In considering an application for supplemental security income or for disability benefits, the Social Security Agency is guided by the following sequential benefits analysis: at Step 1, the Commissioner asks if the claimant is still performing substantial gainful activity; at Step 2, the Commissioner determines if one or more of the claimant's impairments are “severe;” at Step 3, the Commissioner analyzes whether the claimant's impairments, singly or in combination, meet or equal a Listing in the Listing of Impairments; at Step 4, the Commissioner determines whether or not the claimant can still perform his or her past relevant work; and finally, at Step 5, if it is established that claimant can no longer perform his or her past relevant work, the burden of proof shifts to the agency to determine whether a significant number of other jobs which the claimant can perform exist in the national economy.
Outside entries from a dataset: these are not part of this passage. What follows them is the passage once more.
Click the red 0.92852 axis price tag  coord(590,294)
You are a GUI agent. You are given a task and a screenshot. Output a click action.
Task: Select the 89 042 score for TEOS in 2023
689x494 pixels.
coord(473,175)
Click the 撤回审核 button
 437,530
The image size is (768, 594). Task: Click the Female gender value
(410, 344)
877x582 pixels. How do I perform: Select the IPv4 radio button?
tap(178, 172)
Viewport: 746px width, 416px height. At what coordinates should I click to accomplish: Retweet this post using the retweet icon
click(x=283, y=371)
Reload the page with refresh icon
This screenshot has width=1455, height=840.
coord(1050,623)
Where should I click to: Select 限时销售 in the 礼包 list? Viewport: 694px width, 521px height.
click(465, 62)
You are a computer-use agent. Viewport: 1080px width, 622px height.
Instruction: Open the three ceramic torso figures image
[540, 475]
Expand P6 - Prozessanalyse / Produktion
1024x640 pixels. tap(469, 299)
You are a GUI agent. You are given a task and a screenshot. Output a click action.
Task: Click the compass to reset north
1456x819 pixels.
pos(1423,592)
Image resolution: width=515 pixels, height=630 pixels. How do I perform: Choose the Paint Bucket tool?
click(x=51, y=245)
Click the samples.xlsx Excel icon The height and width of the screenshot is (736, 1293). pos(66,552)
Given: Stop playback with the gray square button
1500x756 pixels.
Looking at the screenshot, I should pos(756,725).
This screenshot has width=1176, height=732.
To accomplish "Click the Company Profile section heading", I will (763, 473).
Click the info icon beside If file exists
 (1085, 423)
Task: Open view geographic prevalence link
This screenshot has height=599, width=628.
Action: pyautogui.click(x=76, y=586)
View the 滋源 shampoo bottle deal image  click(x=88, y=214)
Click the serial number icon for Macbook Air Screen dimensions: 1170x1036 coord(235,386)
See Combs v. Com'r of Soc. Sec., 459 F.3d 640, 643 (6th Cir. 2006); 20 C.F.R. §§404.1520, 416.920.

A plaintiff bears the ultimate burden to prove by sufficient evidence that she is entitled to disability benefits. 20 C.F.R. § 404.1512(a). A claimant seeking benefits must present sufficient evidence to show that, during the relevant time period, she suffered an impairment, or combination of impairments, expected to last at least twelve months, that left her unable to perform any job. 42 U.S.C. § 423(d)(1)(A).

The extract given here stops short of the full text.